Once a semiconductor company, always a semiconductor company--but now it's known as NXP.

Michael Kanellos Staff Writer, CNET News.com
Michael Kanellos is editor at large at CNET News.com, where he covers hardware, research and development, start-ups and the tech industry overseas.
Michael Kanellos
2 min read
Philips Semiconductor is now NXP, and one of its first notable deals is a contract to supply chips for e-passports to the U.S. government.

NXP, which stands for "next experience," will primarily continue to concentrate on the four markets on which it eventually focused when part of Philips: automotive, mobile, home and microcontroller. In the first half, revenue grew 12 percent, faster than the 9 percent growth for the semiconductor industry as a whole, said CEO Frans van Houten.

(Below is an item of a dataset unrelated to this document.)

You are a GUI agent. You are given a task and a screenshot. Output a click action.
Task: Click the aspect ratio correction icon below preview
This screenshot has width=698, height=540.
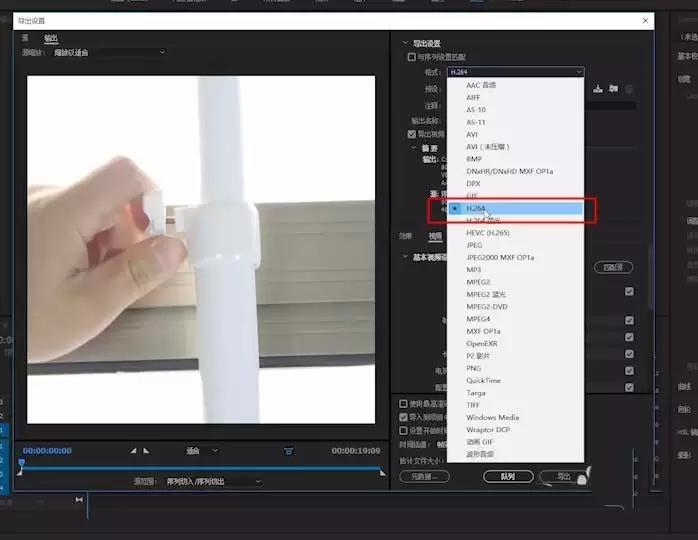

Last year, Philips announced it would split off the semiconductor unit. The chip group explored the idea of merging with other companies but didn't find a deal it liked. Instead, a group of private equity firms, including Bain Capital and Apax Partners, have agreed to buy 80.1 percent of the company. The firms have a history of keeping their companies private; as a result, an IPO for NXP is not on the horizon for at least the next few years, said van Houten. The private investors paid $4.4 billion for the 80.1 percent of the company.

The break from Philips is amiable. The Dutch giant still owns close to 20 percent of the company and remains a significant customer. Several thousand Philips employees (including 500 from fairly prolific Philips Research) will stay at NXP. Philips also transferred around 25,000 patents to the new company.

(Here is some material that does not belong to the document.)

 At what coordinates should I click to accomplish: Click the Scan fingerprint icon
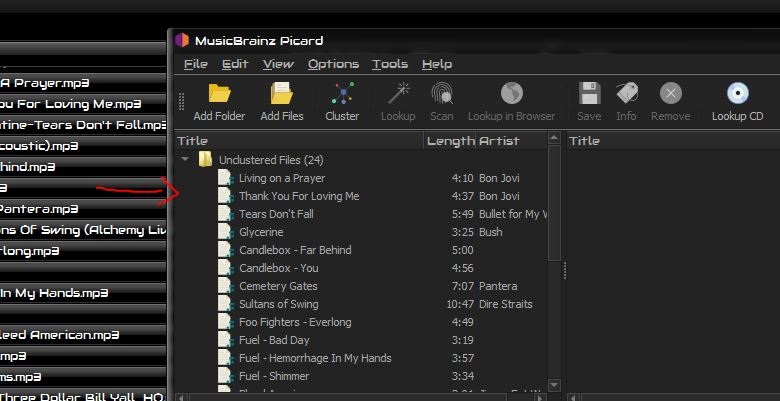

"Philips wants to concentrate on lifestyle and health care. They want to get out of volatile markets," van Houten said. "But we're a semiconductor company. We thrive on that."

NXP, he added, will be one of the two companies selling chips to the U.S. State Department. The U.S. plans to issue 15 million e-passports in the first year of the program, beginning in the next few months. These passports contain personal information as well as an RFID chip that transfers the data to a reader. The system is expected to cut down passport theft and fraud, but privacy advocates claim they could let third parties obtain personal information.

Spinoffs have been the rage in the semiconductor world, but NXP is the first not to pick a name that sounds like a restaurant at a beach resort. Advanced Micro Devices transformed its flash unit into Spansion, while Infineon's flash unit became Qimonda.